-- PROBLEM --
Up to and including the final line, retype each line of the records below, starting with the one that contains "Where should I click to: Click the".

-- Records contained in a dataset --
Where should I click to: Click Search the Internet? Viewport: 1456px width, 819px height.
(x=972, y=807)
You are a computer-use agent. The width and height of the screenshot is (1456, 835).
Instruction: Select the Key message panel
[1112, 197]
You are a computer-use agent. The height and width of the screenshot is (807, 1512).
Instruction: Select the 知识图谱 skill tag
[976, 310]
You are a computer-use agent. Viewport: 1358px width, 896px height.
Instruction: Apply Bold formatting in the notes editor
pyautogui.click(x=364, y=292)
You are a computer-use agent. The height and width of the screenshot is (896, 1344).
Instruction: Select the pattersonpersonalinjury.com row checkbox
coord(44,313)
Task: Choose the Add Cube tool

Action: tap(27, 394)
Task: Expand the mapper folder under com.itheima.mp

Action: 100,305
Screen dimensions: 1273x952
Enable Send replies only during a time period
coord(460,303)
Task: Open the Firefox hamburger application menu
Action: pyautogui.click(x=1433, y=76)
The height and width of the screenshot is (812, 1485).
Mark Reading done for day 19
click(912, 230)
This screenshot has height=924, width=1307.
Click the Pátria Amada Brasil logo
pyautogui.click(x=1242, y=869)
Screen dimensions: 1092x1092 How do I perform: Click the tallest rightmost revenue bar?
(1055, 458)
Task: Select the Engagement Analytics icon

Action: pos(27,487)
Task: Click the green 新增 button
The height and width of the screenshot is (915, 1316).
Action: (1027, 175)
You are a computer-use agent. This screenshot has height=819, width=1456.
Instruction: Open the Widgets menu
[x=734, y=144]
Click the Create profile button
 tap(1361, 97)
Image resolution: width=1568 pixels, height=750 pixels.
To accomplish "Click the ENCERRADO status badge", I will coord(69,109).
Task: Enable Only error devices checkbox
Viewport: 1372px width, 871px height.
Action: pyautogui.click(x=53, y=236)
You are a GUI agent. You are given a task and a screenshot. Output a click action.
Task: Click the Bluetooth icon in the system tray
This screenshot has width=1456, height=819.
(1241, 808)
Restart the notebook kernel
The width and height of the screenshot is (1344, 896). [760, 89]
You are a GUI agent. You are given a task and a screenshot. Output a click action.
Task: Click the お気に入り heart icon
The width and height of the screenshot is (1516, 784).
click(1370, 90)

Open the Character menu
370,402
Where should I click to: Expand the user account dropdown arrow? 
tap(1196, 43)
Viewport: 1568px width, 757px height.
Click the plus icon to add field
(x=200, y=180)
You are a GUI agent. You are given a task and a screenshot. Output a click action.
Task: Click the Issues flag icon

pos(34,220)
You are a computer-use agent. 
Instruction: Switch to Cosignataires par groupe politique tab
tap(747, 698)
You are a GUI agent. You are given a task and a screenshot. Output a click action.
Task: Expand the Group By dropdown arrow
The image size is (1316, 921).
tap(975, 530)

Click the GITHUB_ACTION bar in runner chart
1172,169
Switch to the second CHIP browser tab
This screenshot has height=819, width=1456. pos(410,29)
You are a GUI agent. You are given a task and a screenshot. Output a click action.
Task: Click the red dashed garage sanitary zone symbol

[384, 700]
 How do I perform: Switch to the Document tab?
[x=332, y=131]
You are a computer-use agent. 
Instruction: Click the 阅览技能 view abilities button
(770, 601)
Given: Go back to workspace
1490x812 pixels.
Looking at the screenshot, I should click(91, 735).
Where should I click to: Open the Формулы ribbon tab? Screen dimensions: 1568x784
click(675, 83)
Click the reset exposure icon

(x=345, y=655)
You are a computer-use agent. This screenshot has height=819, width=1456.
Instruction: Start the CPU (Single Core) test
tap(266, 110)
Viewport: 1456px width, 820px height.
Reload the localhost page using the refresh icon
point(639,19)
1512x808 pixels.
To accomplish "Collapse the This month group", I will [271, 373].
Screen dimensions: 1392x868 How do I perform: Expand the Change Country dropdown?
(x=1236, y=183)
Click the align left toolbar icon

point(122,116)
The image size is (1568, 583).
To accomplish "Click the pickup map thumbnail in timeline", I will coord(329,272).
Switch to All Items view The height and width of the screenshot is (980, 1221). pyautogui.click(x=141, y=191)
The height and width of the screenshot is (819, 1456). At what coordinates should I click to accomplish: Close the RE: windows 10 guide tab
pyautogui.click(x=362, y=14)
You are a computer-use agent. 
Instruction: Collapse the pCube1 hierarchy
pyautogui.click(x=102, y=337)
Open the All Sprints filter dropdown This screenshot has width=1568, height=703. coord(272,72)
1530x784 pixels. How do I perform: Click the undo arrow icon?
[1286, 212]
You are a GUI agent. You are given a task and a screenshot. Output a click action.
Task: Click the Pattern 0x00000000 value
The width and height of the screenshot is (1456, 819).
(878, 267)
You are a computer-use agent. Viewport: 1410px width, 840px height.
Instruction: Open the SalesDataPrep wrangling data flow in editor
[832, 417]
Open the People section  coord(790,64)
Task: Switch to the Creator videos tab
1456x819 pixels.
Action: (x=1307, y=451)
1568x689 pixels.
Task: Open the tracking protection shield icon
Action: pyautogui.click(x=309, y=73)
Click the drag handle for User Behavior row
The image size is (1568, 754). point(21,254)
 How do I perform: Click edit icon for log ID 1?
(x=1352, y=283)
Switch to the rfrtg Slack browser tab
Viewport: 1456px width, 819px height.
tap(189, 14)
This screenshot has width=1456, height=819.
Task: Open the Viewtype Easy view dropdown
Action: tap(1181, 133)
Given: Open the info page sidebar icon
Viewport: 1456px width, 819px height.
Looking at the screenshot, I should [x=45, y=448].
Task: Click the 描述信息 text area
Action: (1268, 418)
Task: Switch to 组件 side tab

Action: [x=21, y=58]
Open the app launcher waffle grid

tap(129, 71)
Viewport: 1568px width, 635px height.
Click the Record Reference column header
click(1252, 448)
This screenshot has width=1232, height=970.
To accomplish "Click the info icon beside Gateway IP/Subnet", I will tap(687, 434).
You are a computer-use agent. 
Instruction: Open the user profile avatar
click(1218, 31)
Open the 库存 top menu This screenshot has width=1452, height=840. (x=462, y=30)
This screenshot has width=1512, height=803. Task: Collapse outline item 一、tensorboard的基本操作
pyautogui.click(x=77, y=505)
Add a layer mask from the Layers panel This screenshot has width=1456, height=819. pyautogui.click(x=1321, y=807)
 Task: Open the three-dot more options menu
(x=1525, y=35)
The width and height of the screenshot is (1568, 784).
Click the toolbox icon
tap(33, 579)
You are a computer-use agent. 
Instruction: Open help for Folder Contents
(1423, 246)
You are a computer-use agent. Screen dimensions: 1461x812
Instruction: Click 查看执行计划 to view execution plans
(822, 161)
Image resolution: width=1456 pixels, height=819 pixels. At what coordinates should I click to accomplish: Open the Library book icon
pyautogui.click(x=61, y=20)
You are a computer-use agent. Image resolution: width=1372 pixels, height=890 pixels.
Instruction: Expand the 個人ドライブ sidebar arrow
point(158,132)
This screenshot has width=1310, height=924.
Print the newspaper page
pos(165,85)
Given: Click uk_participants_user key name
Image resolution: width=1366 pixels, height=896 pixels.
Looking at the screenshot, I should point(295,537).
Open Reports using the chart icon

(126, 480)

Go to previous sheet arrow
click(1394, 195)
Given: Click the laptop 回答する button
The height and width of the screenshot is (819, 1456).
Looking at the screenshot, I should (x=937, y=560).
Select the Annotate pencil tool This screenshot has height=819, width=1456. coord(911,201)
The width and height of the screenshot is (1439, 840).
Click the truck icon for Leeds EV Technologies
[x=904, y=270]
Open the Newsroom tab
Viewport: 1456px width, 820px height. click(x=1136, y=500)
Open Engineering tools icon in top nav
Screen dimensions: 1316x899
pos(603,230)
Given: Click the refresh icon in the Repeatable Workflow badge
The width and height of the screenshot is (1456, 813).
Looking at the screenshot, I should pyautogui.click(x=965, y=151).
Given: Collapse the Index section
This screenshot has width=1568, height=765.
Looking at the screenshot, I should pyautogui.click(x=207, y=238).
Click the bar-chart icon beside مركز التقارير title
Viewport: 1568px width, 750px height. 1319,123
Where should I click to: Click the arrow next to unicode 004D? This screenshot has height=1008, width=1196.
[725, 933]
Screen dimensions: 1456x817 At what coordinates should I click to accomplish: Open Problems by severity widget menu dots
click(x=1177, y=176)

-- ANSWER BELOW --
Where should I click to: Click the arrow next to unicode 004D? This screenshot has height=1008, width=1196.
[725, 933]
Screen dimensions: 1456x817 At what coordinates should I click to accomplish: Open Problems by severity widget menu dots
click(x=1177, y=176)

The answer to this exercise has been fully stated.